Though we have outlawed corporal punishment, we know that this still happens far too often in schools, where teachers, sometimes with their own children, and sometimes without, take great pleasure in severely beating children for minor transgressions.
These are practices that still do not enrage people enough, with many first seeking reasons why it may be acceptable. Parents have also beaten their children to death in this country for the most arbitrary reasons, and in those scenarios there remain people who can also find valid reasons for it. These realities beg another interrogation of our collective humanity, and what our desires for power entail. Are laws enough to protect children from our rage as adults?
Our view of children needs to change urgently. We must engage more thoroughly with the idea of children as oppressed people in society, and we must realise that we, adults, are their oppressors. We claim responsibility for their well-being only to enforce ownership over their being, instead of temporary guardianship during their most vulnerable periods of development. The examples cited above only cover the examples that make it to public view, leaving countless experiences of child abuse unaddressed and unaccounted for.
It is the responsibility of all adults to guard the well-being of children while they develop their own capacities for living. The question of who we must protect children from is also an important one and ironic one. Yes, adults must protect children from other adults, which also requires us to reflect on what kind of adults our societies are creating and why. We are creating violent adults who use their adulthood to avenge all the abuse they experienced as children. However, because the vengeance has more immediate and dire consequences when meted out to fellow adults, the lesson taken forward is that the easiest outlet resides in the powerlessness of children, especially when we can claim them as ours. This is a feedback loop which has upheld the normalised abuse of children for centuries. Even the most fluent among us on matters of power and justice have engaged in this abuse of power and justified it.
Conversations on power and justice must include children more substantially.
Our attitudes towards the presence of children in public space must be scrutinised in these disconcerting times. Our sense of entitlement to child-free public spaces must be questioned. Our impatience with children and their learning must be problematised. The consequences of giving children these painful experiences is an endless loop of people who cannot wait to grow up and escape the power exercised on them, not to end cycles of violence, but to acquire that same power. When the lesson is that we need power to survive, and not that we need to create safety from violence, we simply renew our contract with violence.

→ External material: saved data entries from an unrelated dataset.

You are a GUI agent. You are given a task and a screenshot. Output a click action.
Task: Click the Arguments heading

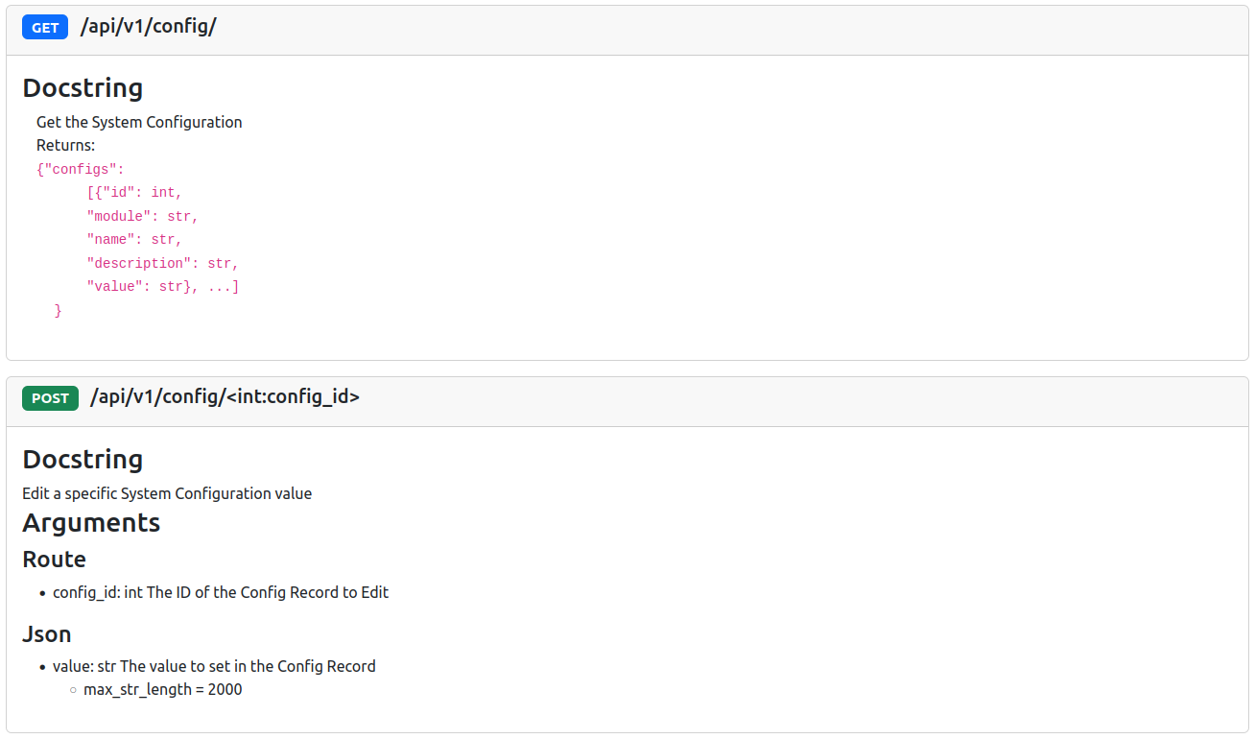click(91, 523)
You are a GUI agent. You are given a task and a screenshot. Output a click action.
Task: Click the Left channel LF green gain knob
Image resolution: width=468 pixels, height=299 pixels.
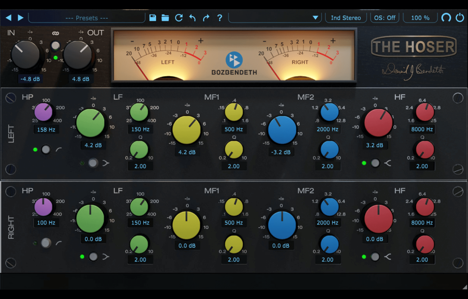90,123
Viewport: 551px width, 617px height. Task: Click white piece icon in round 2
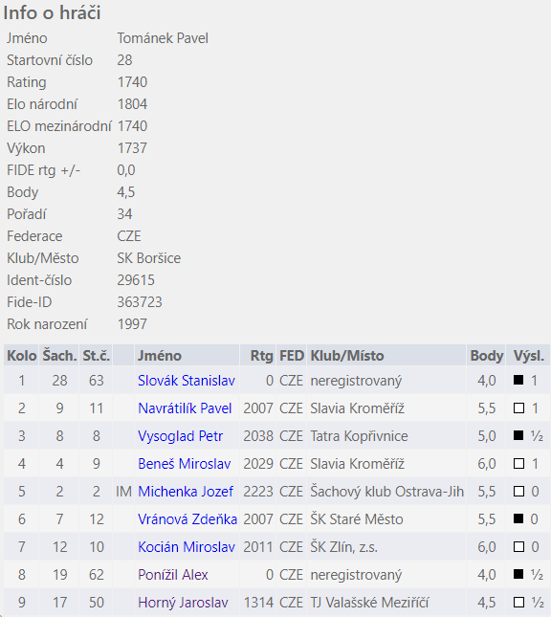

The success of a society is measured in how it treats its most vulnerable, and by that metric we are failing dismally as global society. When faced with the task of addressing the problems of our time, many opt out by highlighting that they have enough problems of their own to focus on. But who can justify shirking the responsibility of protecting children and still retain a shred of ethical clarity? The one place where our claims of overwhelm with the world’s sickness fall flat. The one place where nobody can legitimately opt out for any reason, is the well-being of children, all children. Our treatment of children is a mirror of the progress of humanity, not how fast we can develop technology to replace human thought. Children deserve so much better from us, and their vulnerability demands answers from us about the suffering we have normalised for them.
I am reminded of the late Toni Morrison, who said, while speaking about white supremacy: “If you can only be tall because someone else is on their knees, then you have a serious problem.” When considering the way we have treated children throughout history, it is clear to see that we have a serious problem that has now reached its most bold-faced, evil form, and it has happened on our watch.
Dr Jamil F. Khan is an award-winning author, doctoral critical diversity scholar, and research fellow at the Johannesburg Institute for Advanced Study.